Every day gives wonderful experiences and memories its impossible to choose just one! It’s an honor to be involved with these beautiful families as they go through such a life-changing event and welcome their baby into the world. I feel so privileged that these women and families entrust me with their health and safety and that of their newborn baby. To me, building a rapport with these women is the most special part of being a midwife, being truly ‘with woman’.

The term midwife is derived from Middle English and Old English, ‘mid’ = with and ‘wif’ = woman.

Like one of our other muses, Shelby Welinder, you’re an active advocate for the Nepalese people. You’re one of the leaders of a new initiative, the Gandharba Health Projects, which conducts health camps for the Gandharba community. Could you explain why it’s so necessary in this community?

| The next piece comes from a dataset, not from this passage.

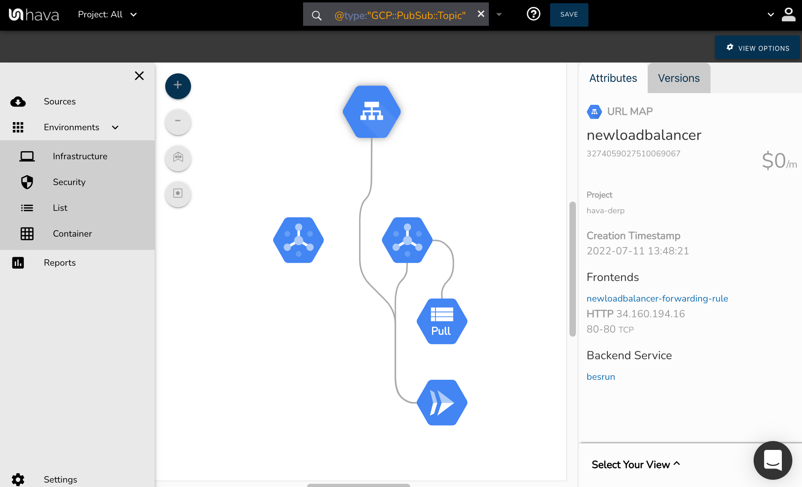
Task: Open the newloadbalancer-forwarding-rule link
Action: pos(657,298)
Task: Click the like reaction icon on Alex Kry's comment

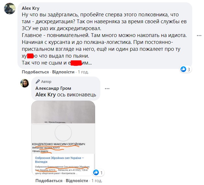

The Gandharba people are a beautiful community living within the Himalayan Mountains, once well known as talented musicians and held in high esteem as messengers for the royal family, using a uniquely made musical instrument to deliver messages throughout communities within Nepal. Sadly, with the introduction of technology and new ways of governance the Gandharba people have lost this role and recognition.

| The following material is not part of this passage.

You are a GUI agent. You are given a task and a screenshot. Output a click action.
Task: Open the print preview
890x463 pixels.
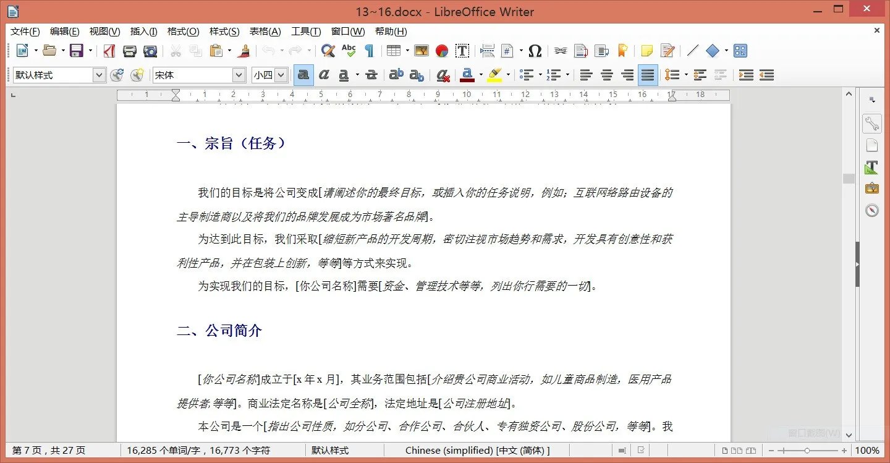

The Gandharba community, among so many others in Nepal, live in isolated villages without electricity, running water and sanitation as we know it. Their access to health care is minimal. Simple things like health education and social support can do wonders. Our aim, as Gandharba Health Projects, is to provide sustainable ways for these people to help themselves and improve their lives for the long term.

Some of the ways we are doing this is by:

  • Sponsoring a young Nepalese woman to become a nurse in her community by paying for her University degree, purchasing her a laptop and the necessary supplies she needs to complete her studies.
  • Sponsoring students to complete schooling and attend their exams – knowledge is power.
  • Providing health camps to teach basic hygiene and sanitation, wound care, safe birthing skills and safe sex/contraceptive education among other needs which the community asks for.
  • Providing Days for Girls kits and teaching women to make their own sanitary kits giving girls the power to continue to go to school when they have their menstrual cycle and for daily life to continue.
  • Providing earthquake relief by giving essential food, water, clothing, shelter and funding directly to affected people with our hands on team in Nepal.
  • Aiding the communities to improve their sanitation and health by constructing a tap for the village, ways to dry dishes and construct vegetable gardens – sustainable projects.
  • Aiding an orphanage with rebuilding costs after the earthquake devastated a large portion of its buildings.

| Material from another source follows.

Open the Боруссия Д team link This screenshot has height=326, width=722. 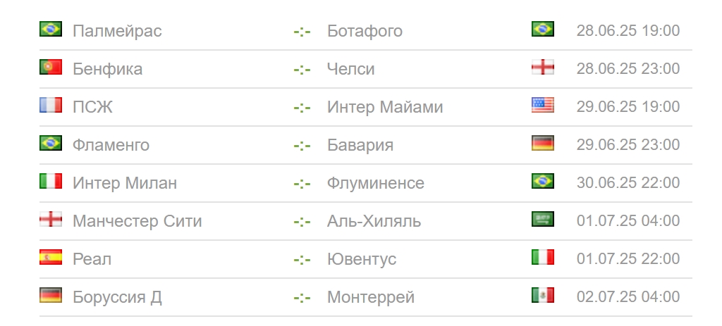(117, 298)
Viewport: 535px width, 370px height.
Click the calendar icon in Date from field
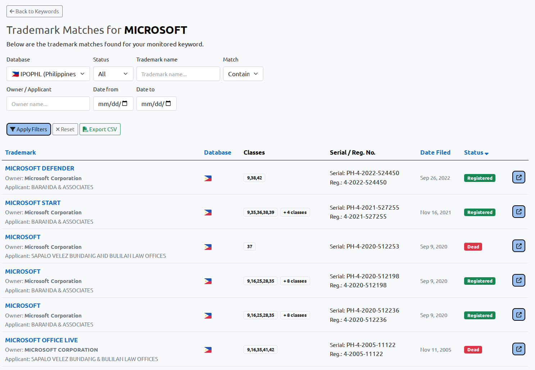point(125,104)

It’s clear that you’re naturally a giver, based on your philanthropic work and your career. Where do you get your generosity? Was it natural or learned?

This one is difficult! I don’t think of myself as being a giver…I just think I’m normal. Is this not what anyone would do? There is a tremendous happiness in making others happy.

As soon as I met the amazing and inspiring Emily Young, who was then in the process of founding Gandharba Health Projects, I was instantly on board and extremely passionate about such a selfless cause. How could someone not want to get behind such a brilliant way to help people?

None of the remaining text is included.